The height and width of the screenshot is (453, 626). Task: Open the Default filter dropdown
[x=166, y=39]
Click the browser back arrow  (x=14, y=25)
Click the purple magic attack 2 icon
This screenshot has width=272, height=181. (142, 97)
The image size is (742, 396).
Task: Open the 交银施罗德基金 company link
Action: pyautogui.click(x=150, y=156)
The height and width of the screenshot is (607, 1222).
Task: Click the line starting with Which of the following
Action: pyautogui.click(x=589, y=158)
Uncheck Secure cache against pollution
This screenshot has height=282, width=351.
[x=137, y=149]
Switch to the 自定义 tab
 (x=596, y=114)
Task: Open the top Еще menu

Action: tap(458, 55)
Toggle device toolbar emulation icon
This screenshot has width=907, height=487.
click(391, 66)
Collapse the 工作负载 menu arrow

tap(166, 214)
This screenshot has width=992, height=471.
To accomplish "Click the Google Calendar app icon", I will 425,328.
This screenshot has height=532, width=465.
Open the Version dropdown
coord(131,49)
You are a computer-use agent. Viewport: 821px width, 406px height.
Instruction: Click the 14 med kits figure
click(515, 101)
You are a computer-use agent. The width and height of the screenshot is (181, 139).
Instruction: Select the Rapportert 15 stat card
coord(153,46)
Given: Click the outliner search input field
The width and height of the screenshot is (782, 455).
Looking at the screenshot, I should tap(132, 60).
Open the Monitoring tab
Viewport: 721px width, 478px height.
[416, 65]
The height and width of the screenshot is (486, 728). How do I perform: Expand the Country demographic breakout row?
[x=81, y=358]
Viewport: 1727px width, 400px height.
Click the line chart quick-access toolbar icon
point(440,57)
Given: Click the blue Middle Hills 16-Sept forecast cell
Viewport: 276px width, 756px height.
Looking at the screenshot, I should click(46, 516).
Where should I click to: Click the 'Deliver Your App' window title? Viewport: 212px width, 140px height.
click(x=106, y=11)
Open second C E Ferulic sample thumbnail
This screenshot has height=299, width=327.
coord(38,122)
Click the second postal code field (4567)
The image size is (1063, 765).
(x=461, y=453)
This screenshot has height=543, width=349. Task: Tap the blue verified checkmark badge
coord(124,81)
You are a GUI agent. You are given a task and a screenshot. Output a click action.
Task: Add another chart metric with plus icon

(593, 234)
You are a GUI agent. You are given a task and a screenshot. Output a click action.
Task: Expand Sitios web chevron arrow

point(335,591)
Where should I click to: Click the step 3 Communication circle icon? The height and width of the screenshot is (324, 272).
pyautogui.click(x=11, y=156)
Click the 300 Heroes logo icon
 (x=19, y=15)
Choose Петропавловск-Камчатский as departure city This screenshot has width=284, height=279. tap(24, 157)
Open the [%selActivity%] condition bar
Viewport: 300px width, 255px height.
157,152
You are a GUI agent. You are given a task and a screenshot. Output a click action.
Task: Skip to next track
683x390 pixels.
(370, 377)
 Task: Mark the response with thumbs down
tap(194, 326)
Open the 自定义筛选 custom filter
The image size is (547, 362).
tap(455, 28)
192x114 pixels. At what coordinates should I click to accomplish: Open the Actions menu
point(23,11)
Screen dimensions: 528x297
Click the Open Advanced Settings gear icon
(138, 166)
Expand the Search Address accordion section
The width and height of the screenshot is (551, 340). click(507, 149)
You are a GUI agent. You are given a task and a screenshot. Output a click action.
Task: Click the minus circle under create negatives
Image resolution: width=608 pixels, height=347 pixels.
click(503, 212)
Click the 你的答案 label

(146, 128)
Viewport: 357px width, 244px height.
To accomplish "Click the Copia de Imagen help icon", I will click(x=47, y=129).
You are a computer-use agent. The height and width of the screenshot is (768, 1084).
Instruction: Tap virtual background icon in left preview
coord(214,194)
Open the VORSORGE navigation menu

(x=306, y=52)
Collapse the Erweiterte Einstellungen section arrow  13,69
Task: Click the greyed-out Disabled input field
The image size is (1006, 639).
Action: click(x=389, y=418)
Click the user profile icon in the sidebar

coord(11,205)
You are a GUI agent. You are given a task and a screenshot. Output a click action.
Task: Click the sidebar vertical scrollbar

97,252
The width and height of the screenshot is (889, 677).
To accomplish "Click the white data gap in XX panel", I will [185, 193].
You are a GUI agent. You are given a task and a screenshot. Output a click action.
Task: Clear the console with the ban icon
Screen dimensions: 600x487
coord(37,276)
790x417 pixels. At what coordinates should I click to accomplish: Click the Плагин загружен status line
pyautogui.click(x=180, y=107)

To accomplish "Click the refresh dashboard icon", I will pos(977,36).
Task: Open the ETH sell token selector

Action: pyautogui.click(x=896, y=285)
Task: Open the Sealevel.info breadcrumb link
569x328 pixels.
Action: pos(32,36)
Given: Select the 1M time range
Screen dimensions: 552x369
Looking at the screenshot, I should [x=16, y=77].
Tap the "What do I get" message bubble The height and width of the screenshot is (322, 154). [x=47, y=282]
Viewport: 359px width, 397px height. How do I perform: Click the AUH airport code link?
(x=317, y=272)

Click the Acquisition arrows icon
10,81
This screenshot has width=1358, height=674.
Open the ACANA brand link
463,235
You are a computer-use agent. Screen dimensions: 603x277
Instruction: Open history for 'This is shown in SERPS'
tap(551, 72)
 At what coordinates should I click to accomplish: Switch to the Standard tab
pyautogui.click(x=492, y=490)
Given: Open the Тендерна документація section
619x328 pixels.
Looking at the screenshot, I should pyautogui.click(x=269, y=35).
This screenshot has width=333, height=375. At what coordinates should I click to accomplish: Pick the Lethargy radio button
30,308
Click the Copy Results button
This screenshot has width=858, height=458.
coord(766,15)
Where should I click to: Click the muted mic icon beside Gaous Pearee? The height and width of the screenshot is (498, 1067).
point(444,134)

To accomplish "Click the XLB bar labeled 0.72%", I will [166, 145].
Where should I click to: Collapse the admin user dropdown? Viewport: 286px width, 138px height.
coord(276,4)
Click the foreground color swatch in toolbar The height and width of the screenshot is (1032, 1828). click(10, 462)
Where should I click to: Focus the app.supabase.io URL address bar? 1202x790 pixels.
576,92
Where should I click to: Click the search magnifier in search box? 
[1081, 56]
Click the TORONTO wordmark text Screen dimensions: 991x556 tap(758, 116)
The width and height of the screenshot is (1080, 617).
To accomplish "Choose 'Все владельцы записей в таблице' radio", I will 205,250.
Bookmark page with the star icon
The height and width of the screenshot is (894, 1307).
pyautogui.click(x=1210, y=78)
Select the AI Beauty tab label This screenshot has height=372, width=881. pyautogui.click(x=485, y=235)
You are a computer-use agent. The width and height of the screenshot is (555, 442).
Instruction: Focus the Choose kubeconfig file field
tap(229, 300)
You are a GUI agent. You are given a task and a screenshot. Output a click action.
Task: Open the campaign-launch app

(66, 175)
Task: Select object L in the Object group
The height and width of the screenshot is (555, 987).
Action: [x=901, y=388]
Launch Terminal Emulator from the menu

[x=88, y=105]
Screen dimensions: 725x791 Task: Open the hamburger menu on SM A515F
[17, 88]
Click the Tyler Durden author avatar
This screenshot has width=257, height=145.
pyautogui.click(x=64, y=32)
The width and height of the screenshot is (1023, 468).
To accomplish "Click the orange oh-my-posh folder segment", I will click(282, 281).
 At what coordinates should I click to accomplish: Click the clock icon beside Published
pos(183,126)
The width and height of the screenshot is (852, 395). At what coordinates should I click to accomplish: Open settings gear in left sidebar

- [Work instruction] Every line of the listing is to be transcribed exactly.

- [Your solution]
The height and width of the screenshot is (453, 626). Task: Open the Default filter dropdown
[x=166, y=39]
Click the browser back arrow  (x=14, y=25)
Click the purple magic attack 2 icon
This screenshot has width=272, height=181. (142, 97)
The image size is (742, 396).
Task: Open the 交银施罗德基金 company link
Action: pyautogui.click(x=150, y=156)
The height and width of the screenshot is (607, 1222).
Task: Click the line starting with Which of the following
Action: pyautogui.click(x=589, y=158)
Uncheck Secure cache against pollution
This screenshot has height=282, width=351.
[x=137, y=149]
Switch to the 自定义 tab
 (x=596, y=114)
Task: Open the top Еще menu

Action: tap(458, 55)
Toggle device toolbar emulation icon
This screenshot has width=907, height=487.
click(391, 66)
Collapse the 工作负载 menu arrow

tap(166, 214)
This screenshot has width=992, height=471.
To accomplish "Click the Google Calendar app icon", I will 425,328.
This screenshot has height=532, width=465.
Open the Version dropdown
coord(131,49)
You are a computer-use agent. Viewport: 821px width, 406px height.
Instruction: Click the 14 med kits figure
click(515, 101)
You are a computer-use agent. The width and height of the screenshot is (181, 139).
Instruction: Select the Rapportert 15 stat card
coord(153,46)
Given: Click the outliner search input field
The width and height of the screenshot is (782, 455).
Looking at the screenshot, I should tap(132, 60).
Open the Monitoring tab
Viewport: 721px width, 478px height.
[416, 65]
The height and width of the screenshot is (486, 728). How do I perform: Expand the Country demographic breakout row?
[x=81, y=358]
Viewport: 1727px width, 400px height.
Click the line chart quick-access toolbar icon
point(440,57)
Given: Click the blue Middle Hills 16-Sept forecast cell
Viewport: 276px width, 756px height.
Looking at the screenshot, I should click(46, 516).
Where should I click to: Click the 'Deliver Your App' window title? Viewport: 212px width, 140px height.
click(x=106, y=11)
Open second C E Ferulic sample thumbnail
This screenshot has height=299, width=327.
coord(38,122)
Click the second postal code field (4567)
The image size is (1063, 765).
(x=461, y=453)
This screenshot has height=543, width=349. Task: Tap the blue verified checkmark badge
coord(124,81)
You are a GUI agent. You are given a task and a screenshot. Output a click action.
Task: Add another chart metric with plus icon

(593, 234)
You are a GUI agent. You are given a task and a screenshot. Output a click action.
Task: Expand Sitios web chevron arrow

point(335,591)
Where should I click to: Click the step 3 Communication circle icon? The height and width of the screenshot is (324, 272).
pyautogui.click(x=11, y=156)
Click the 300 Heroes logo icon
 (x=19, y=15)
Choose Петропавловск-Камчатский as departure city This screenshot has width=284, height=279. tap(24, 157)
Open the [%selActivity%] condition bar
Viewport: 300px width, 255px height.
157,152
You are a GUI agent. You are given a task and a screenshot. Output a click action.
Task: Skip to next track
683x390 pixels.
(370, 377)
 Task: Mark the response with thumbs down
tap(194, 326)
Open the 自定义筛选 custom filter
The image size is (547, 362).
tap(455, 28)
192x114 pixels. At what coordinates should I click to accomplish: Open the Actions menu
point(23,11)
Screen dimensions: 528x297
Click the Open Advanced Settings gear icon
(138, 166)
Expand the Search Address accordion section
The width and height of the screenshot is (551, 340). click(507, 149)
You are a GUI agent. You are given a task and a screenshot. Output a click action.
Task: Click the minus circle under create negatives
Image resolution: width=608 pixels, height=347 pixels.
click(503, 212)
Click the 你的答案 label

(146, 128)
Viewport: 357px width, 244px height.
To accomplish "Click the Copia de Imagen help icon", I will click(x=47, y=129).
You are a computer-use agent. The height and width of the screenshot is (768, 1084).
Instruction: Tap virtual background icon in left preview
coord(214,194)
Open the VORSORGE navigation menu

(x=306, y=52)
Collapse the Erweiterte Einstellungen section arrow  13,69
Task: Click the greyed-out Disabled input field
The image size is (1006, 639).
Action: click(x=389, y=418)
Click the user profile icon in the sidebar

coord(11,205)
You are a GUI agent. You are given a task and a screenshot. Output a click action.
Task: Click the sidebar vertical scrollbar

97,252
The width and height of the screenshot is (889, 677).
To accomplish "Click the white data gap in XX panel", I will [185, 193].
You are a GUI agent. You are given a task and a screenshot. Output a click action.
Task: Clear the console with the ban icon
Screen dimensions: 600x487
coord(37,276)
790x417 pixels. At what coordinates should I click to accomplish: Click the Плагин загружен status line
pyautogui.click(x=180, y=107)

To accomplish "Click the refresh dashboard icon", I will pos(977,36).
Task: Open the ETH sell token selector

Action: pyautogui.click(x=896, y=285)
Task: Open the Sealevel.info breadcrumb link
569x328 pixels.
Action: pos(32,36)
Given: Select the 1M time range
Screen dimensions: 552x369
Looking at the screenshot, I should [x=16, y=77].
Tap the "What do I get" message bubble The height and width of the screenshot is (322, 154). [x=47, y=282]
Viewport: 359px width, 397px height. How do I perform: Click the AUH airport code link?
(x=317, y=272)

Click the Acquisition arrows icon
10,81
This screenshot has width=1358, height=674.
Open the ACANA brand link
463,235
You are a computer-use agent. Screen dimensions: 603x277
Instruction: Open history for 'This is shown in SERPS'
tap(551, 72)
 At what coordinates should I click to accomplish: Switch to the Standard tab
pyautogui.click(x=492, y=490)
Given: Open the Тендерна документація section
619x328 pixels.
Looking at the screenshot, I should pyautogui.click(x=269, y=35).
This screenshot has width=333, height=375. At what coordinates should I click to accomplish: Pick the Lethargy radio button
30,308
Click the Copy Results button
This screenshot has width=858, height=458.
coord(766,15)
Where should I click to: Click the muted mic icon beside Gaous Pearee? The height and width of the screenshot is (498, 1067).
point(444,134)

To accomplish "Click the XLB bar labeled 0.72%", I will [166, 145].
Where should I click to: Collapse the admin user dropdown? Viewport: 286px width, 138px height.
coord(276,4)
Click the foreground color swatch in toolbar The height and width of the screenshot is (1032, 1828). click(10, 462)
Where should I click to: Focus the app.supabase.io URL address bar? 1202x790 pixels.
576,92
Where should I click to: Click the search magnifier in search box? 
[1081, 56]
Click the TORONTO wordmark text Screen dimensions: 991x556 tap(758, 116)
The width and height of the screenshot is (1080, 617).
To accomplish "Choose 'Все владельцы записей в таблице' radio", I will 205,250.
Bookmark page with the star icon
The height and width of the screenshot is (894, 1307).
pyautogui.click(x=1210, y=78)
Select the AI Beauty tab label This screenshot has height=372, width=881. pyautogui.click(x=485, y=235)
You are a computer-use agent. The width and height of the screenshot is (555, 442).
Instruction: Focus the Choose kubeconfig file field
tap(229, 300)
You are a GUI agent. You are given a task and a screenshot. Output a click action.
Task: Open the campaign-launch app

(66, 175)
Task: Select object L in the Object group
The height and width of the screenshot is (555, 987).
Action: [x=901, y=388]
Launch Terminal Emulator from the menu

[x=88, y=105]
Screen dimensions: 725x791 Task: Open the hamburger menu on SM A515F
[17, 88]
Click the Tyler Durden author avatar
This screenshot has width=257, height=145.
pyautogui.click(x=64, y=32)
The width and height of the screenshot is (1023, 468).
To accomplish "Click the orange oh-my-posh folder segment", I will click(282, 281).
 At what coordinates should I click to accomplish: Click the clock icon beside Published
pos(183,126)
The width and height of the screenshot is (852, 395). At what coordinates should I click to accomplish: Open settings gear in left sidebar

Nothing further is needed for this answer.